Nilza Iraci, também do Geledés, acha que, depois de Durban, o problema racial veio para a "ordem do dia", dando visibilidade a questões que anteriormente eram do âmbito exclusivo do movimento negro. Com a mudança do parâmetro dessas discussões, analisa, a sociedade passou a refletir mais sobre o apartheid social. Nilza cita estudos e índices socioeconômicos do governo para evidenciar o racismo como fator estrutural das desigualdades sociais. "A mídia brasileira reduziu as discussões que ocorreram na Conferência à questão das cotas, num certo maniqueísmo de prós e contras. Cotas não são reparações e nenhuma das duas pode ser considerada a grande panacéia que vai resolver os problemas dos afro-descendentes das Américas", diz ela. "Entretanto reparações, em formas de políticas públicas inclusivas, são fundamentais para diminuir as diferenças abismais criadas pelo racismo."
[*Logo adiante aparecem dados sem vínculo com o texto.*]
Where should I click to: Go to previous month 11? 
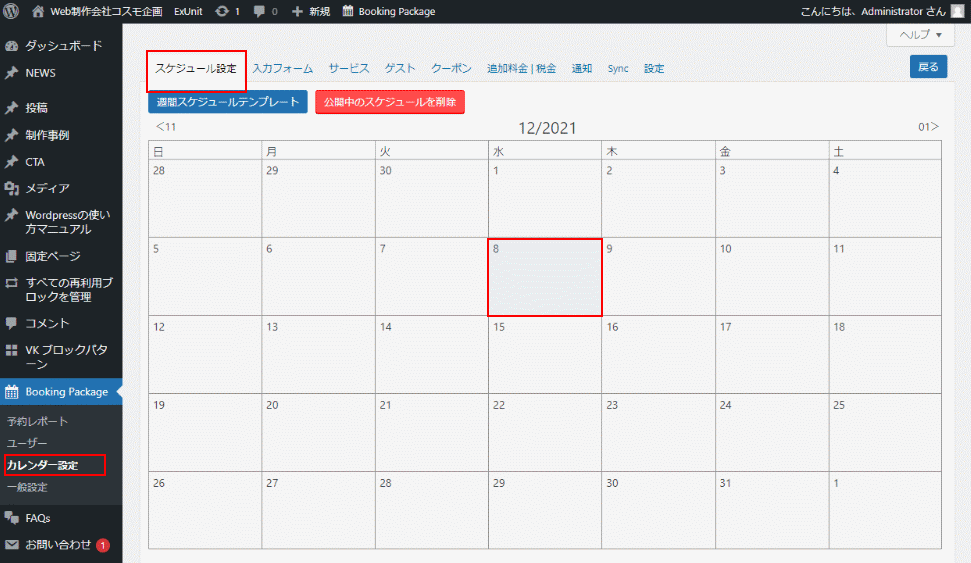[166, 127]
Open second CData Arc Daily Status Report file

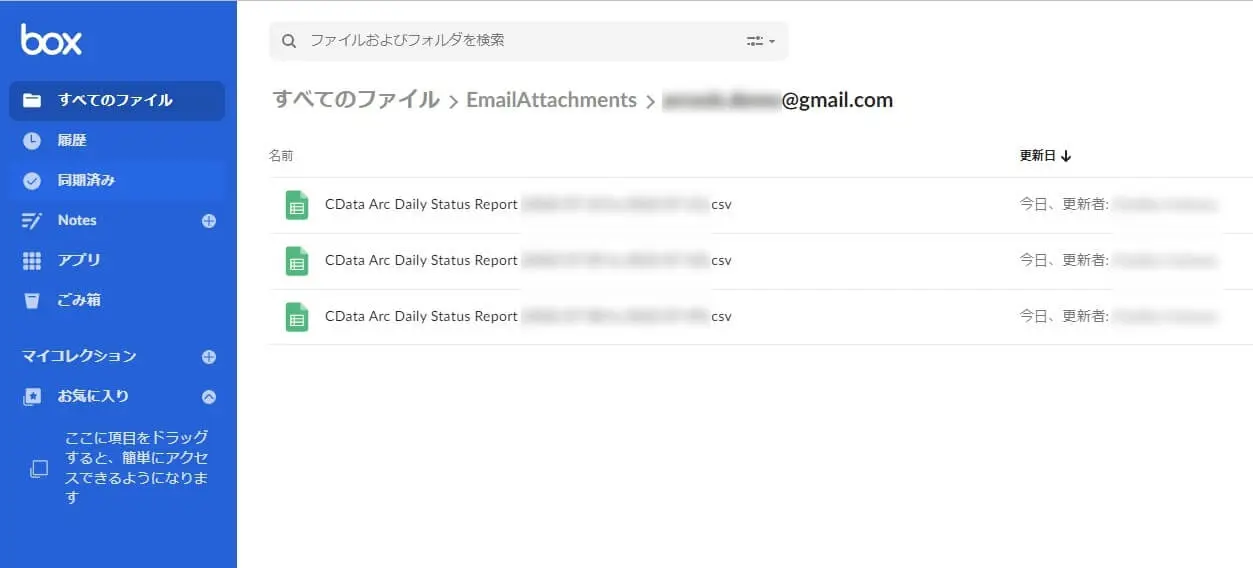click(528, 260)

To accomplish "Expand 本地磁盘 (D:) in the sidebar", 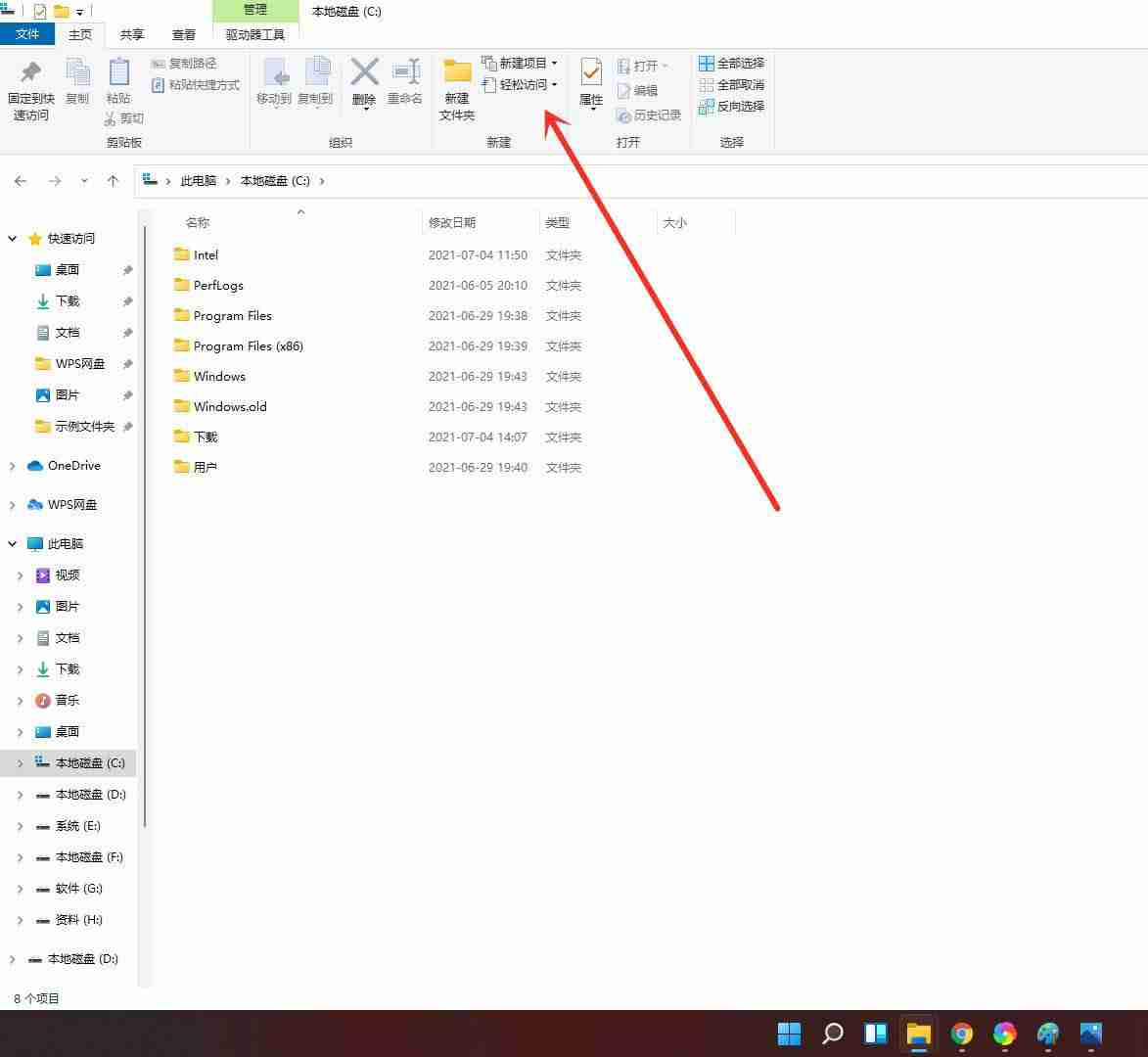I will (x=20, y=794).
O conceito de reparação, numa concepção abrangente, pressupõe que se pinte novamente, em cores mais vivas, a história do país, incluindo a participação dos negros na formação brasileira, sem distorções. E que os poderes legislativo e judiciário reconheçam o direito dos negros à cidadania e o seu acesso à educação, à saúde e ao trabalho. As reivindicações, portanto, são muito maiores do que compensações financeiras, pedidos de desculpas, perdão das dívidas ou aumento dos investimentos na África. O que desejam os representantes do movimento negro é a superação das desigualdades – em todos os níveis –, trazendo a tão sonhada justiça social, com a equiparação de oportunidades. Cotas em universidades, indenizações aos descendentes de escravos, tudo isso serve como ponta-de-lança de um debate muito mais amplo. E, nesse aspecto, a Conferência contra o Racismo trouxe de fato para a linha de frente temas de interesse dos afro-descendentes. Aliás, do interesse de todos, como bem lembra, com preocupação, Márcio Alexandre. "Não é um problema exclusivo dos negros, mas da sociedade toda, porque nos grandes centros urbanos a juventude negra está sendo massacrada e também acaba envolvida na marginalidade. É um paradoxo: vítima e algoz ao mesmo tempo. É preciso enfrentá-lo com políticas públicas, com educação, porque, a longo prazo, essa situação só tende a piorar".